There is the potential to replace diesel fuel used in open pits and underground with synthetic products derived from a variety of vegetable sources, Rånman explained, although for fire safety reasons some existing biofuels would not be permissible underground. Trolley-assist and in-pit crushing and conveying are other fuel-reducing options, while space heating in surface buildings can use heat recovery or wood pellet fuel instead of propane or oil.

“Can we achieve 100% fossil-fuel replacement in the next 25 years?” Rånman asked. Probably not, although 25%-50% replacement is possible. But it will take legislative and fiscal support to help it happen, he said.

Metals Technology Accelerates

And it is not just in the mining sector that innovation in new technologies is gaining pace. In April, Swedish steel-maker SSAB, LKAB and power company Vattenfall launched an initiative to develop a steel-production process that emits water rather than carbon dioxide. Existing steel-making technology using coke plants and blast furnaces means that SSAB is Sweden’s largest single source of CO2 emissions.

“With its specialized, innovative steel industry, access to fossil-free electricity and the highest-quality iron ore in Europe, Sweden is uniquely placed for such a project,” the companies said, with LKAB CEO Jan Moström adding, “LKAB makes iron ore products using processes that require less energy and result in fewer emissions than the majority of our competitors. This drive for carbon-dioxide-free iron-making will be a significant contribution to sustainability.”

To place the project into a timeline context, the three partners said its implementation will also require contributions from the state, research institutions and universities over the next 20-25 years.

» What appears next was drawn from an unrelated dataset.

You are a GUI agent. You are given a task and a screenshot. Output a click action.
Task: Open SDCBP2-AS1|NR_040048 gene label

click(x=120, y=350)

New aluminum-production technology is also in focus, with Norway’s Hydro having announced in February an NOK4.3 billion ($520 million) investment in a new pilot plant at its Karmøy smelter. Outside oil and gas, this is the largest single investment in Norwegian mainland industry since the company expanded its Sunndal smelter in 2002-2004.

Designed with a capacity of around 75,000 mt/y, Hydro is aiming to use the project to industrialize what it believes is the world’s most climate- and energy-efficient aluminum electrolysis technology. The target is to reduce energy consumption by around 15% compared to the world average, with the lowest CO2 footprint in the world. First metal from the plant is planned for the second half of next year.

“The Karmøy technology pilot will play a key role in realizing this ambition, ensuring that the Norwegian technology cluster remains the global leader in sustainable aluminum production,” said Hydro President and CEO Svein Richard Brandtzæg.

An architectural model of Hydro’s Karmøy aluminum smelter, where the company is building its pilot plant to demonstrate what it calls ‘the next generation in electrolysis technology.’
An architectural model of Hydro’s Karmøy aluminum smelter, where the company is building its pilot plant to demonstrate what it calls ‘the next generation in electrolysis technology.’